*Passage shown*.
=-=-=-=-=
Processing systems used in aviation and military applications are usually specially built and tested to ensure that they operate predictably. There is, however, increasing pressure on manufacturers to reduce cost of equipment by using commercial off-the-shelf (COTS) components. Commercially available processors are, however, not suitable for use in high integrity applications for several reasons. For example, although the operating system of the microprocessor contains a memory map indicating the location within the memory at which various items of programs and data are stored, the same items of data are not generally located at the same location every time that the processor is turned on. Because data is not located in the same memory partition every time, there can, for example, be no guarantee that data is always contained in memory partitions that have sufficient capacity or that have been tested to the required standard for a particular application. Also, where several different software applications are run on a processor simultaneously, the operating system usually runs the different applications in time-slots, which are usually allocated arbitrarily. This can result in some applications having insufficient allocated time to run reliably every time, whereas less important applications might have more time allocated than is strictly necessary.
In operation, microprocessors function in one of two different modes, namely a User Mode and a Supervisor Mode. Applications programs run entirely in the User Mode whereas the Supervisor Mode is more powerful and is used to provide operating system services to the User Mode and to run the operating system of the processor. Conventional processors switch from the User Mode to the Supervisor Mode either at the end of a time period allocated for a particular application or when the application calls for services from the User Mode. There is generally no indication whether the processor is running in User Mode or in Supervisor Mode. This contributes to uncertainty about the operation of the processor system, which is not acceptable in high integrity systems.
Systems are available that avoid these problems, but these require special fabrication not generally suitable for use with commercially available processors.
It is an object of the present invention to provide an improved processing system.
According to one aspect of the present invention there is provided a processing system including a processor, a memory and a monitor, the processor being connected with the memory, the processor including a memory map identifying locations within the memory at which specified data are stored, the memory map being arranged such that data associated with an application are stored at the same location every time an application is run, the processor being arranged to run each application during specified processing time slots, the monitor containing information as to the memory location where data associated with each application are stored and containing information as to the time slots during which the processor should be running each application, the monitor being connected such as to receive signals indicative of the memory locations being addressed and the application being run, and the monitor being arranged to check whether the correct memory locations are being addressed and whether the correct application is being run in a given time slot.
=-=-=-=-=
*Job A*.
Repeat word for word the part of the processing system passage that opens with the words "Systems are available" and closes with "commercially available processors.".
*Job B*.
List the components that the processing system described in the passage is said to include.
The data after this passage comes from a separate source.

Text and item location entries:
=-=-=-=-=
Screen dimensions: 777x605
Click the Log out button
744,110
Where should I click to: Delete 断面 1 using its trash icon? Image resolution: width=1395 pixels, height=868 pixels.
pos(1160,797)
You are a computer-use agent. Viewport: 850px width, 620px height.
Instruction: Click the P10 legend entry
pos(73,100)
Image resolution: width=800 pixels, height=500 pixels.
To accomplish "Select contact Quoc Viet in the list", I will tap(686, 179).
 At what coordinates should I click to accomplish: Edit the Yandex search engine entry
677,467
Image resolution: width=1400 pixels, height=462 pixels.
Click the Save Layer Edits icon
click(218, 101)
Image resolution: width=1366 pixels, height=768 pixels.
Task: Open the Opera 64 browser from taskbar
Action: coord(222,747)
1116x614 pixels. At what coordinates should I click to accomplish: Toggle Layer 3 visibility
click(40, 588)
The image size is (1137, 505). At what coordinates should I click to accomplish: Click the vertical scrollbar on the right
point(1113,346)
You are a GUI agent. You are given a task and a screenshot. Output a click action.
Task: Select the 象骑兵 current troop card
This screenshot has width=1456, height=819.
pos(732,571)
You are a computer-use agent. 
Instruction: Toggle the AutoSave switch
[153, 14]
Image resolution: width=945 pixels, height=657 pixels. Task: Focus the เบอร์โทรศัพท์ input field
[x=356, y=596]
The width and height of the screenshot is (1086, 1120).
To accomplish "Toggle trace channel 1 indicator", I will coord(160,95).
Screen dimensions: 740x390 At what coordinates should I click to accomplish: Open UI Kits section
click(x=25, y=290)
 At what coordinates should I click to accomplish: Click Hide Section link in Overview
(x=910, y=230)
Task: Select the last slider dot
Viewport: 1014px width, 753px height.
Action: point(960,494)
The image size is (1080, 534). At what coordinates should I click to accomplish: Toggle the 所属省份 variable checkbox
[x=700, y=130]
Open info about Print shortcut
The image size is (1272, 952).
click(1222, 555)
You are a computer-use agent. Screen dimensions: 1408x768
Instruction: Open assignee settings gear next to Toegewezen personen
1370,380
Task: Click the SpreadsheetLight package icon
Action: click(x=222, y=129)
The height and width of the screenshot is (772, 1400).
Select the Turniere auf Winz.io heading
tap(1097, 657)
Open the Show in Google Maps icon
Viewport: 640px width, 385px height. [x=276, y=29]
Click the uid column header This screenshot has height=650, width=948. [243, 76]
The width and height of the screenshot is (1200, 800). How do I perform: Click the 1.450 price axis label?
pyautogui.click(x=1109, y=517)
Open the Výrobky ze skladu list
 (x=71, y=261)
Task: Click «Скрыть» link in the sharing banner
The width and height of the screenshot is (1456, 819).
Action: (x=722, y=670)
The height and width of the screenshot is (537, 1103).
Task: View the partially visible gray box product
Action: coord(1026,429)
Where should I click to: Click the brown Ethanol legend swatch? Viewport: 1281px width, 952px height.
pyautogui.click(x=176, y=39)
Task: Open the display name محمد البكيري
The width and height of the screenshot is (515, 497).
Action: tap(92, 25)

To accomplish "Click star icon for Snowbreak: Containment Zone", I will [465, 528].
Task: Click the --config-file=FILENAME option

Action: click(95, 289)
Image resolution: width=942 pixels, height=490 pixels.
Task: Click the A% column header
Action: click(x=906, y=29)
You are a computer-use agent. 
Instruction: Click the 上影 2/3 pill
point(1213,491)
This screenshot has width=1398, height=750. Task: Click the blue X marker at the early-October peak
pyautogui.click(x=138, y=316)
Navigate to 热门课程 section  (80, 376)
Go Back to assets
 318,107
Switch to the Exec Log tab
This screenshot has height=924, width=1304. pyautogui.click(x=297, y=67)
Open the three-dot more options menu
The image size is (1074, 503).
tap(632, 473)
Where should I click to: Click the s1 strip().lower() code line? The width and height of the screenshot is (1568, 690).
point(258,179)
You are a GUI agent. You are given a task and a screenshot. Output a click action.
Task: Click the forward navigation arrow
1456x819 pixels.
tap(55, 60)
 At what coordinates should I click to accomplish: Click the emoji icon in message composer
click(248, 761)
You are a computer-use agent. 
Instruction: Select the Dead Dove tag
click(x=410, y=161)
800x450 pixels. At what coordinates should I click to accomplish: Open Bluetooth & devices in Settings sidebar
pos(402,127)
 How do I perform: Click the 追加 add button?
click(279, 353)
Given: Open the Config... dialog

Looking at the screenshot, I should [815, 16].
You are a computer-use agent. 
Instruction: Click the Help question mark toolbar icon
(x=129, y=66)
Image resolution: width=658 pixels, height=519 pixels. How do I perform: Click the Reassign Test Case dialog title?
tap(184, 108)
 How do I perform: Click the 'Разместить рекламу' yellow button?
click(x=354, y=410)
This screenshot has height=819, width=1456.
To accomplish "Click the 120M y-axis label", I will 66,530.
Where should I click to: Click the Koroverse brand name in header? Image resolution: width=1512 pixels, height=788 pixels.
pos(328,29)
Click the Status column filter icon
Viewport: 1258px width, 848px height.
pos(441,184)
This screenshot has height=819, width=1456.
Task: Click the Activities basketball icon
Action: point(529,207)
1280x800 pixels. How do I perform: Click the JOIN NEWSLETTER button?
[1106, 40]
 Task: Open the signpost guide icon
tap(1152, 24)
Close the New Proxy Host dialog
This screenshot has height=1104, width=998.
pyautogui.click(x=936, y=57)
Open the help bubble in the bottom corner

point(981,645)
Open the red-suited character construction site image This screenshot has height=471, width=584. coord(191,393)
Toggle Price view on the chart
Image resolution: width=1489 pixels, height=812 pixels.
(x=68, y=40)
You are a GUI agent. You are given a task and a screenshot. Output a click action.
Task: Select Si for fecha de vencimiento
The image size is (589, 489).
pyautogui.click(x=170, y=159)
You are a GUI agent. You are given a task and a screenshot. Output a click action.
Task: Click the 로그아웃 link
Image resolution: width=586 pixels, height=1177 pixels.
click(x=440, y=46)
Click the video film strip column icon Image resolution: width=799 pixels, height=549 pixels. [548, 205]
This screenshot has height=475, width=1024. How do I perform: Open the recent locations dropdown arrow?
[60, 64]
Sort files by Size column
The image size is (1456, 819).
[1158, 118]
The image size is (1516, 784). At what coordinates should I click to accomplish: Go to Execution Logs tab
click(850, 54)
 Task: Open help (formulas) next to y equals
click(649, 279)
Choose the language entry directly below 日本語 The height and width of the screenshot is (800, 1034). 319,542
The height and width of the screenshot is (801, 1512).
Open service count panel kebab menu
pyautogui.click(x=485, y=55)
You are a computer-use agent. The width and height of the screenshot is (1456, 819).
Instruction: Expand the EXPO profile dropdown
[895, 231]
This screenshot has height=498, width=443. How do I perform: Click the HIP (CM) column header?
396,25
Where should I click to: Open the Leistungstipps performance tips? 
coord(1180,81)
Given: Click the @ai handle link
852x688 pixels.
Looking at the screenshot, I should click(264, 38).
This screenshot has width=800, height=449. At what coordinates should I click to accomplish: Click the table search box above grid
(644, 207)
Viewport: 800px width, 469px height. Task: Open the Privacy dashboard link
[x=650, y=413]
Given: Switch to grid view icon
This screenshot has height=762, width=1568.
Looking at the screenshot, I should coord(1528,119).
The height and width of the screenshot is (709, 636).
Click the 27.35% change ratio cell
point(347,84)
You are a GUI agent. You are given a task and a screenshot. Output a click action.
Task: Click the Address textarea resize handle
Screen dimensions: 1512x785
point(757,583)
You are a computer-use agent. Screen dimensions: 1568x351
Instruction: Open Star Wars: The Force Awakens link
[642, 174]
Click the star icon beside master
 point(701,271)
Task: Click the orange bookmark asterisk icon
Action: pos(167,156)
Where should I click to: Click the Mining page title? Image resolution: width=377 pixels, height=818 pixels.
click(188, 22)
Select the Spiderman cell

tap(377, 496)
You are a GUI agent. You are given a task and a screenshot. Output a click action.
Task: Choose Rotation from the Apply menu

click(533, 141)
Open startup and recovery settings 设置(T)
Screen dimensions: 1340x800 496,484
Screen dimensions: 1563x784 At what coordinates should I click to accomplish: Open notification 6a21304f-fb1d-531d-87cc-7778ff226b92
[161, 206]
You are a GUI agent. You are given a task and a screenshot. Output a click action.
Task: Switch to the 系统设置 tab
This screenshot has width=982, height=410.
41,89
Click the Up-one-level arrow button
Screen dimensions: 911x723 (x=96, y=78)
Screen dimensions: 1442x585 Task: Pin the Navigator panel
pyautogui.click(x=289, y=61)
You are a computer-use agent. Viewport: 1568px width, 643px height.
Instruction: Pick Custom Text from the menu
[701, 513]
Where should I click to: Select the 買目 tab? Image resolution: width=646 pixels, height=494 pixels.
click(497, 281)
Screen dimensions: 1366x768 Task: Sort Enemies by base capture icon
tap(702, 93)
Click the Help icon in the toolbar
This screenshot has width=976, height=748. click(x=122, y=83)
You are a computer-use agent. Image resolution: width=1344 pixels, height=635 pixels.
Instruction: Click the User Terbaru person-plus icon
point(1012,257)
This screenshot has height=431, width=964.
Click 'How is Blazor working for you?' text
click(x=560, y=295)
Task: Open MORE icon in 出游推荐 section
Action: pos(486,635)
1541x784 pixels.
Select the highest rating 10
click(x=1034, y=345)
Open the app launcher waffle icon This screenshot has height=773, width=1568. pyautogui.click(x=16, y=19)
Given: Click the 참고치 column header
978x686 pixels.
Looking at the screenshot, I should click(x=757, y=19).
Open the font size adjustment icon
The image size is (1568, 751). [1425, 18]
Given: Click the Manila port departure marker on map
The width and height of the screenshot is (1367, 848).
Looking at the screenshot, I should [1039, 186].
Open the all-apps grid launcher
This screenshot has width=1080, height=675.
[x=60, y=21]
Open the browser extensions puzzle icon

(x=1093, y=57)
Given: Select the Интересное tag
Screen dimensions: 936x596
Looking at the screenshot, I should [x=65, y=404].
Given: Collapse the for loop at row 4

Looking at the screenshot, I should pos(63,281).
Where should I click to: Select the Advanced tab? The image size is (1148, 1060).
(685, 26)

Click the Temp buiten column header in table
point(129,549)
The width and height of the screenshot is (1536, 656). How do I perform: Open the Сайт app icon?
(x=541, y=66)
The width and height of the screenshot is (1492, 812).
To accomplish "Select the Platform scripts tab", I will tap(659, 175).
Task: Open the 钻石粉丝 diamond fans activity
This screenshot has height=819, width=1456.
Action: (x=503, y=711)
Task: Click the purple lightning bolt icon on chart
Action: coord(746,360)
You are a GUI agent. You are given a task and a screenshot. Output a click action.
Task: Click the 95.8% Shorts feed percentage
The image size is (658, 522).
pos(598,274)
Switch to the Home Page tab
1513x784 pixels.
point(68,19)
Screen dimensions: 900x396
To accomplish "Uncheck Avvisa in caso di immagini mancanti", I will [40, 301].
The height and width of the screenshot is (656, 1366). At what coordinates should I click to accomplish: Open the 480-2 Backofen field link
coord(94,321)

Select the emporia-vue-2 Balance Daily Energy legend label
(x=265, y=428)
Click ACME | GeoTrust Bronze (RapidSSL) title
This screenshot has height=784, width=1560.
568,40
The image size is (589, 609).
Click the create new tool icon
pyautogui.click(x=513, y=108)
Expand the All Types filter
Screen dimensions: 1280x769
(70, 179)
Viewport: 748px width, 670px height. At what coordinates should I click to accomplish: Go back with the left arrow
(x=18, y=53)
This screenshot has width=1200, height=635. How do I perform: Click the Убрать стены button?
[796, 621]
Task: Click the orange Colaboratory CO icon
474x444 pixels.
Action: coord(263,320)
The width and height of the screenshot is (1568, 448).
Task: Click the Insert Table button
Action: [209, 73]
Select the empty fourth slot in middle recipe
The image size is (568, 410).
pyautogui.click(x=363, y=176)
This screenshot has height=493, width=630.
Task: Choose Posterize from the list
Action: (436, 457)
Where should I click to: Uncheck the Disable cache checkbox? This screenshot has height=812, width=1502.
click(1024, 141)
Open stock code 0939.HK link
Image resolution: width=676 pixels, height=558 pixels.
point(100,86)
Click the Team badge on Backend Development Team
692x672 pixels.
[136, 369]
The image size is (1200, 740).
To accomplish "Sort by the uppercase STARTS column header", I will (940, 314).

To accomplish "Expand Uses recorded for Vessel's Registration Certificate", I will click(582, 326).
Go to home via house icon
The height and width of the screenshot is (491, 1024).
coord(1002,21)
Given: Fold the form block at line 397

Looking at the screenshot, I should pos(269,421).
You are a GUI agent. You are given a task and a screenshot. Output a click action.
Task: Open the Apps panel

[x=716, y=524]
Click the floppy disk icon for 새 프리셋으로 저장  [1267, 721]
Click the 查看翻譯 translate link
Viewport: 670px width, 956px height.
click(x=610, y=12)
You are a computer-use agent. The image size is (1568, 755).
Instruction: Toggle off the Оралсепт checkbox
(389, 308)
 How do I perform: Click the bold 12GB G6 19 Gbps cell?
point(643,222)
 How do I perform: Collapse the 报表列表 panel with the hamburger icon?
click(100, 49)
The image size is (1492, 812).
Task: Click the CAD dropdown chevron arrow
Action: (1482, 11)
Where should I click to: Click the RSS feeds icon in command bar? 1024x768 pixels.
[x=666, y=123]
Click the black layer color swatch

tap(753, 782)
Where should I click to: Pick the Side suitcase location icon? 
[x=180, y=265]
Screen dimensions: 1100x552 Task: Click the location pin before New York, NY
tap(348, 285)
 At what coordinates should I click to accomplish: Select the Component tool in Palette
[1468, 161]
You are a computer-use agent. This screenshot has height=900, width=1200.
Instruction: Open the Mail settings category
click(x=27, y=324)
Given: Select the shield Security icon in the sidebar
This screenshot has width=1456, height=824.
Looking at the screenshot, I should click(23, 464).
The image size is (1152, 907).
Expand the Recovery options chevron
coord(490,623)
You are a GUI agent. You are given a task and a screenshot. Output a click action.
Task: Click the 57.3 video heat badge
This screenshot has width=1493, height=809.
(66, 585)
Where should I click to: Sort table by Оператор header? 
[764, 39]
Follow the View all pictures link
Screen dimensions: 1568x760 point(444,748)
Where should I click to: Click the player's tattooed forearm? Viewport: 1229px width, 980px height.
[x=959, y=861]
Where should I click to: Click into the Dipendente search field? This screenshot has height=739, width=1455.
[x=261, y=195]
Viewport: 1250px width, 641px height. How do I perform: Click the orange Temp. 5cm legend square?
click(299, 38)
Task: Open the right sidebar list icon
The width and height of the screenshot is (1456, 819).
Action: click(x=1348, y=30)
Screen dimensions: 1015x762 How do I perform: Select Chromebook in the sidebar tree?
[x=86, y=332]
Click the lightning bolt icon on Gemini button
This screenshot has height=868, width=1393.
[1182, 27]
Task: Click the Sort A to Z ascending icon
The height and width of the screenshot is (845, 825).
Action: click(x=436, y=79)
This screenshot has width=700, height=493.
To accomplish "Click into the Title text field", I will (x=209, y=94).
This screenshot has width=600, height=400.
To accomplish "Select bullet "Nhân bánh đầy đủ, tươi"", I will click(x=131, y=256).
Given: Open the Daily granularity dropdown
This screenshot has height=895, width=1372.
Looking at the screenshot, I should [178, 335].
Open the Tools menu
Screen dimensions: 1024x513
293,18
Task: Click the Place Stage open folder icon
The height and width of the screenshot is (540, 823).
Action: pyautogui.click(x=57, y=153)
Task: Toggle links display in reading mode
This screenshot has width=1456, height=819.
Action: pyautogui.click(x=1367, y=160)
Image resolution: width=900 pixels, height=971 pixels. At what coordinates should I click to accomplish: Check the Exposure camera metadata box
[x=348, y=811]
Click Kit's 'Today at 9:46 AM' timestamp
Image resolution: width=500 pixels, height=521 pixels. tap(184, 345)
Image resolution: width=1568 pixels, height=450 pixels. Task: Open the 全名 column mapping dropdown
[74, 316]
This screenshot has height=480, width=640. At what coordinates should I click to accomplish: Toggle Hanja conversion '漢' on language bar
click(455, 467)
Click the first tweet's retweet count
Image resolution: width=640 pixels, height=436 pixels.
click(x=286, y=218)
=-=-=-=-=
*Task solution A*.
Systems are available that avoid these problems, but these require special fabrication not generally suitable for use with commercially available processors.

*Task solution B*.
A processor, a memory and a monitor.